Allen, 28 Wn. App. at 649 (emphasis added). Thus, even in a custody proceeding unfitness

of a parent need not necessarily be shown. Each case is unique, save for the overarching

principle that the welfare of the child is the paramount concern.
 
 
 

The majority's position that, absent a threshold finding of parental unfitness or harm to the

child, no intrusion on parental rights, no matter how slight, may be undertaken by the State

as parens patriae acting on the child's behalf, cannot be reconciled with the above case

law.
 
 
 

The majority also goes too far in claiming "the Supreme Court cases which support the

constitutional right to rear one's child and the right to family privacy indicate that the state

may interfere only 'if it appears that parental decisions will jeopardize the health or safety of

the child, or have a potential for significant social burden.' Yoder, 406 U.S. at 234."

Majority op. at 19 (emphasis added). The cited case does not so hold. In Wisconsin v.

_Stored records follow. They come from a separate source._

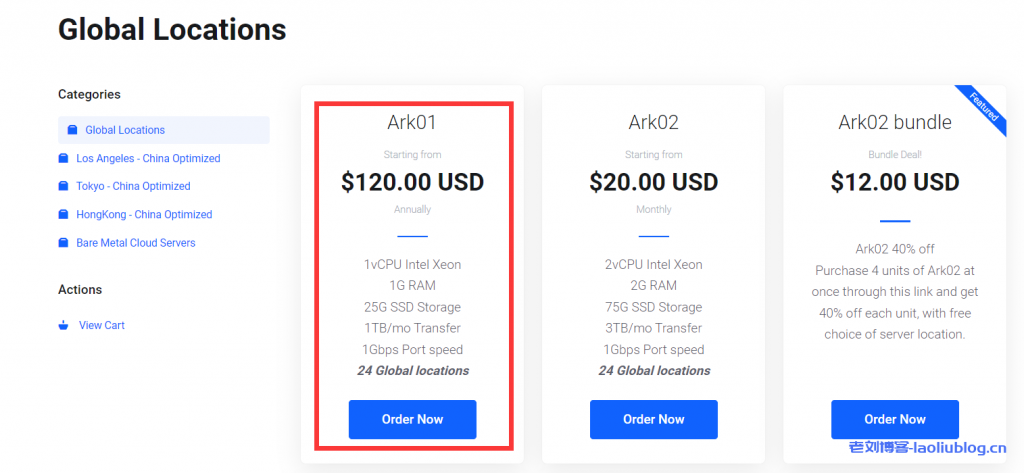Click the Ark02 bundle heading
This screenshot has width=1024, height=473.
point(894,123)
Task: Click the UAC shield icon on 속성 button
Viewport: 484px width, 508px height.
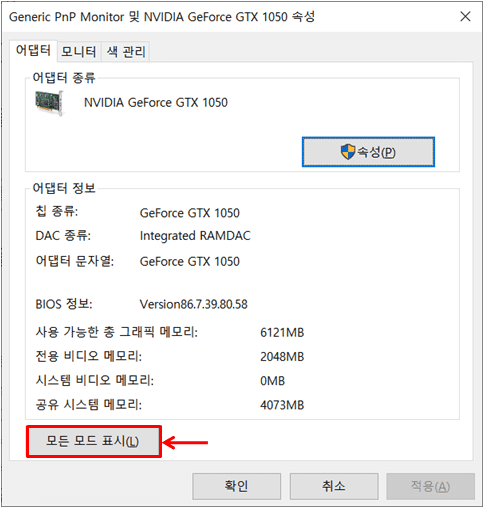Action: [348, 152]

Yoder, 406 U.S. 205, 92 S. Ct. 1526, 32 L. Ed. 2d 15 (1972), the Supreme Court held the

Free Exercise Clause of the First Amendment barred the application of compulsory school

attendance law to Old Order Amish who did not send their children to school after the

eighth grade because "only those interests of the highest order and those not otherwise

served can overbalance legitimate claims to the free exercise of religion." 406 U.S. at 215,

92 S. Ct. at 1533. Yoder turns on the free exercise claim asserted by the Amish parents

and the unique facts of that case. The Supreme Court held where the interests of parents

was combined with a free exercise claim of the nature present in that case, the state must

show a compelling interest in requiring Amish parents to send their children to school

beyond the eighth grade contrary to their religious beliefs. Referencing Prince v.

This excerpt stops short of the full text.